Les médecins doivent songer à mettre leur propre santé et leur propre sécurité au centre de leurs priorités. Il est difficile de se réaliser correctement au travail sans se réaliser soi-même et il est important qu’ils soient suffisamment heureux et équilibrés au travail pour pouvoir gérer les situations de stress auxquels ils sont confrontés. Il faut donc savoir respecter cette alchimie entre vie professionnelle et vie privée. Les jeunes générations sont sans doute plus conscientes que les précédentes de l’importance de cet équilibre. Alors, avoir partagé ce projet en France avec les générations montantes (ANEMF, ISNI, ISNAR-IMG et ISNCCA) est très prometteur car ces forces jeunes vont porter durablement cette campagne.

Il faut également imaginer un travail en commun qui permette d’anticiper les situations de crise (problème d’effectifs, tensions hiérarchiques, fatigue) et d’accroître la résilience de l’équipe, plutôt que d’attendre le développement d’une addiction, la survenue d’une incapacité de travail ou d’un geste suicidaire. La perte du plaisir à se rendre au travail constitue un signal important, qui doit amener les médecins à faire les tests en ligne pour évaluer leur situation.

Une autre piste consiste, d’une part à inviter les médecins hospitaliers à fréquenter davantage la médecine du travail, et d’autre part, à développer un accès possible à une médecine du travail pour les praticiens libéraux. Des expériences existent en ce sens et, c’est selon nous, une bonne chose.

Enfin, il nous paraît indispensable que les médecins bénéficient d’un suivi médical tout au long de leur vie afin d’éviter que des pathologies telles que l’hypertension, une dépression passagère, une fatigue, un burnout, ne soient diagnostiquées trop tardivement. La création de deux DU « soigner les soignants » est de ce point de vue, très utile. Car, même s’il est difficile de soigner un confrère, et difficile pour un médecin d’accepter d’être soigné, la mise en place de ce suivi durable est essentiel, notamment pour les internes et les étudiants, qui changent régulièrement d’implantation géographique, d’employeur et rencontrent aussi des problèmes de couverture sociale.

Existe-t-il un lien entre la santé du praticien et la qualité des soins qu’il dispense ?

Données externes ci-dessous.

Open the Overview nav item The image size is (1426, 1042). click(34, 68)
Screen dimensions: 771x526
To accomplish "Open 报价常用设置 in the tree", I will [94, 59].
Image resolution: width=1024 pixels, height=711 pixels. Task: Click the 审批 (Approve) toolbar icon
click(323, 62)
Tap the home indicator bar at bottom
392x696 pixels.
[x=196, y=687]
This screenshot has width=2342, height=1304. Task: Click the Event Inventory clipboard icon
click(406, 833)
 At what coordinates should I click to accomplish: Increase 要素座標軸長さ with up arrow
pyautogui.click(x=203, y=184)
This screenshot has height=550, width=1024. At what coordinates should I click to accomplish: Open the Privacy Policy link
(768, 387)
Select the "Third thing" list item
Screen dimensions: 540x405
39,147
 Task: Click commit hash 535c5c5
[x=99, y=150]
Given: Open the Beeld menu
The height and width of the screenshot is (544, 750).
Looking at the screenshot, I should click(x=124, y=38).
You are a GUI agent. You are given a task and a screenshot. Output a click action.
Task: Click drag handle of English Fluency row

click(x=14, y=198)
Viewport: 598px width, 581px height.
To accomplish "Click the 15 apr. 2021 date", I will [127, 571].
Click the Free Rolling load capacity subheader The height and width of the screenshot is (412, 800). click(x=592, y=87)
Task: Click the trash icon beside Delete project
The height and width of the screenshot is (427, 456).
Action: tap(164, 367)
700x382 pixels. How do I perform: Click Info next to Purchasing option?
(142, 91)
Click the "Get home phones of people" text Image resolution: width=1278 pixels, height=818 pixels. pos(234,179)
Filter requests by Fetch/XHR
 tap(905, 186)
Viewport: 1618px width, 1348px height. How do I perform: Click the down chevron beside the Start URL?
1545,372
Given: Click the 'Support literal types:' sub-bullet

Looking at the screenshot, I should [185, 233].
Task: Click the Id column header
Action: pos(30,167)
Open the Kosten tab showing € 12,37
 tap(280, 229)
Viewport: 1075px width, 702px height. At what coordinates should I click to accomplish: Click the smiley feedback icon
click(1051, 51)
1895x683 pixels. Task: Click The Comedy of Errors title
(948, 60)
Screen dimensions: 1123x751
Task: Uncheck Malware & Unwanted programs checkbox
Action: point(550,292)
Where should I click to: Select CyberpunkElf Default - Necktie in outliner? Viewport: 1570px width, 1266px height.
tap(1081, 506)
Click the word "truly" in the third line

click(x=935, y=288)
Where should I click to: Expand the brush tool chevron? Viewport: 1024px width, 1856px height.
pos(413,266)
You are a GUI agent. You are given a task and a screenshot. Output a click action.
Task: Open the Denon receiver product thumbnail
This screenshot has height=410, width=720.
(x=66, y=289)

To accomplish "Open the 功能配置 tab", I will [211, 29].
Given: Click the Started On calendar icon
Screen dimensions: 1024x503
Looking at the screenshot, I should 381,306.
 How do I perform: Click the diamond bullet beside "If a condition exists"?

Oui, très clairement et plusieurs publications ont démontré l’existence de ce lien.

Outre la baisse de vigilance et les risques que peut induire une fatigue, des troubles anxieux ou dépressifs ont un impact négatif sur la résilience d’une équipe et l’adhésion aux protocoles, favorisant ainsi les conduites plus risquées. Il est donc rentable pour la société d’investir dans ce domaine, comme l’ont fait les Anglo-Saxons, qui sont en avance sur ce point. Ainsi, ils ont été les premiers à mesurer le coût que pouvait avoir une interruption de carrière des infirmiers après 15 ans d’exercice et à s’inscrire dans une démarche de soin des soignants en mettant en avant cet enjeu collectif.

C’est pourquoi nous sommes convaincus qu’une campagne comme « Dis doc t’as ton doc ? » peut avoir une utilité à la fois pour les médecins, les patients et la société dans son ensemble. Il faut aussi savoir garder une certaine éthique et logique médicale face aux contraintes économiques et insister sur le temps nécessaire pour soigner. Cette dimension humaine ne doit pas être négligée au profit de soins purement techniques.